GIVEN DATA:
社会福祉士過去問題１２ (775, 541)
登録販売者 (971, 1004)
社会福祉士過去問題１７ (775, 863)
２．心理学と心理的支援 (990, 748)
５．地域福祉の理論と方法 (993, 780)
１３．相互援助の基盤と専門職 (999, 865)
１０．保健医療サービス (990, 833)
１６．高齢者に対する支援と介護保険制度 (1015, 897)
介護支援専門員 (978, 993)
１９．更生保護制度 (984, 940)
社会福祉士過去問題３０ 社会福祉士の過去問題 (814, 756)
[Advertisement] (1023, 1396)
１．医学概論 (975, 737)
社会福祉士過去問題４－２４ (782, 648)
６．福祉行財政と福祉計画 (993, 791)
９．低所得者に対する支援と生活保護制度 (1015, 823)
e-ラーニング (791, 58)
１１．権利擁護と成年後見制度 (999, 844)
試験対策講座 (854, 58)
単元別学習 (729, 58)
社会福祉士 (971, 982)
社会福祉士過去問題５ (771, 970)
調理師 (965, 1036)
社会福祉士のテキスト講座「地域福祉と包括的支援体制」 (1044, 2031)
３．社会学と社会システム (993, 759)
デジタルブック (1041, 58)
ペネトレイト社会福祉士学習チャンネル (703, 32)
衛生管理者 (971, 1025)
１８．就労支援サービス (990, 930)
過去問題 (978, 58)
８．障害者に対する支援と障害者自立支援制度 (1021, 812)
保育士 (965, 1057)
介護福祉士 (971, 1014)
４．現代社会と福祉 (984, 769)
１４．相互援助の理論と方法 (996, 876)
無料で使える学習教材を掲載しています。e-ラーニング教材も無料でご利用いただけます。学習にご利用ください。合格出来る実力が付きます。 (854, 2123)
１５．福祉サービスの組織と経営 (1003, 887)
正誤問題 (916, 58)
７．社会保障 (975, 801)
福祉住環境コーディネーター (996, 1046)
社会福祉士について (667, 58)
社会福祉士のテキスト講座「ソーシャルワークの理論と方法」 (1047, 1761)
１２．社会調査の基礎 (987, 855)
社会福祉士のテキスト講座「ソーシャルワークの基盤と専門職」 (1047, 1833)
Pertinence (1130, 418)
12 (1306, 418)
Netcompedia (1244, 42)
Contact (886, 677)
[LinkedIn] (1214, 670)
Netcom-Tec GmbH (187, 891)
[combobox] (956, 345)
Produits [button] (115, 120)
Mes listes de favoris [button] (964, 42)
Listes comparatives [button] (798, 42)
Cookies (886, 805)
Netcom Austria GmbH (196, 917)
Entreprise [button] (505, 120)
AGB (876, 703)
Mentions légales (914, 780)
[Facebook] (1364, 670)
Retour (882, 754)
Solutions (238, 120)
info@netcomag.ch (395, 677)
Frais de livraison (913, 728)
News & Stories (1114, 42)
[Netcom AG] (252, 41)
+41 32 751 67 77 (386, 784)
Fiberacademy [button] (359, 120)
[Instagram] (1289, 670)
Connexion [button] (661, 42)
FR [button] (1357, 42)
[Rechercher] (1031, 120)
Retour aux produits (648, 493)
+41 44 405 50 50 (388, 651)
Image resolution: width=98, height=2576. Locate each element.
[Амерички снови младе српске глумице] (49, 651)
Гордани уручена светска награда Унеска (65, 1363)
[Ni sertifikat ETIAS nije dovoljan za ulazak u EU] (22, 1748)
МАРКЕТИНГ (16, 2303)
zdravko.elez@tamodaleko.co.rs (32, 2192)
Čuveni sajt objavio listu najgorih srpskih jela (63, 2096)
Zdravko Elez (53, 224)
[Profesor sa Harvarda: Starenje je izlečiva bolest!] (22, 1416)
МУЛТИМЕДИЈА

DIRECTIONS: The required output is all of the material, word for word.

ANSWER BELOW:
社会福祉士過去問題１２ (775, 541)
登録販売者 (971, 1004)
社会福祉士過去問題１７ (775, 863)
２．心理学と心理的支援 (990, 748)
５．地域福祉の理論と方法 (993, 780)
１３．相互援助の基盤と専門職 (999, 865)
１０．保健医療サービス (990, 833)
１６．高齢者に対する支援と介護保険制度 (1015, 897)
介護支援専門員 (978, 993)
１９．更生保護制度 (984, 940)
社会福祉士過去問題３０ 社会福祉士の過去問題 (814, 756)
[Advertisement] (1023, 1396)
１．医学概論 (975, 737)
社会福祉士過去問題４－２４ (782, 648)
６．福祉行財政と福祉計画 (993, 791)
９．低所得者に対する支援と生活保護制度 (1015, 823)
e-ラーニング (791, 58)
１１．権利擁護と成年後見制度 (999, 844)
試験対策講座 (854, 58)
単元別学習 (729, 58)
社会福祉士 (971, 982)
社会福祉士過去問題５ (771, 970)
調理師 (965, 1036)
社会福祉士のテキスト講座「地域福祉と包括的支援体制」 (1044, 2031)
３．社会学と社会システム (993, 759)
デジタルブック (1041, 58)
ペネトレイト社会福祉士学習チャンネル (703, 32)
衛生管理者 (971, 1025)
１８．就労支援サービス (990, 930)
過去問題 (978, 58)
８．障害者に対する支援と障害者自立支援制度 (1021, 812)
保育士 (965, 1057)
介護福祉士 (971, 1014)
４．現代社会と福祉 (984, 769)
１４．相互援助の理論と方法 (996, 876)
無料で使える学習教材を掲載しています。e-ラーニング教材も無料でご利用いただけます。学習にご利用ください。合格出来る実力が付きます。 (854, 2123)
１５．福祉サービスの組織と経営 (1003, 887)
正誤問題 (916, 58)
７．社会保障 (975, 801)
福祉住環境コーディネーター (996, 1046)
社会福祉士について (667, 58)
社会福祉士のテキスト講座「ソーシャルワークの理論と方法」 (1047, 1761)
１２．社会調査の基礎 (987, 855)
社会福祉士のテキスト講座「ソーシャルワークの基盤と専門職」 (1047, 1833)
Pertinence (1130, 418)
12 (1306, 418)
Netcompedia (1244, 42)
Contact (886, 677)
[LinkedIn] (1214, 670)
Netcom-Tec GmbH (187, 891)
[combobox] (956, 345)
Produits [button] (115, 120)
Mes listes de favoris [button] (964, 42)
Listes comparatives [button] (798, 42)
Cookies (886, 805)
Netcom Austria GmbH (196, 917)
Entreprise [button] (505, 120)
AGB (876, 703)
Mentions légales (914, 780)
[Facebook] (1364, 670)
Retour (882, 754)
Solutions (238, 120)
info@netcomag.ch (395, 677)
Frais de livraison (913, 728)
News & Stories (1114, 42)
[Netcom AG] (252, 41)
+41 32 751 67 77 (386, 784)
Fiberacademy [button] (359, 120)
[Instagram] (1289, 670)
Connexion [button] (661, 42)
FR [button] (1357, 42)
[Rechercher] (1031, 120)
Retour aux produits (648, 493)
+41 44 405 50 50 (388, 651)
Image resolution: width=98, height=2576. Locate each element.
[Амерички снови младе српске глумице] (49, 651)
Гордани уручена светска награда Унеска (65, 1363)
[Ni sertifikat ETIAS nije dovoljan za ulazak u EU] (22, 1748)
МАРКЕТИНГ (16, 2303)
zdravko.elez@tamodaleko.co.rs (32, 2192)
Čuveni sajt objavio listu najgorih srpskih jela (63, 2096)
Zdravko Elez (53, 224)
[Profesor sa Harvarda: Starenje je izlečiva bolest!] (22, 1416)
МУЛТИМЕДИЈА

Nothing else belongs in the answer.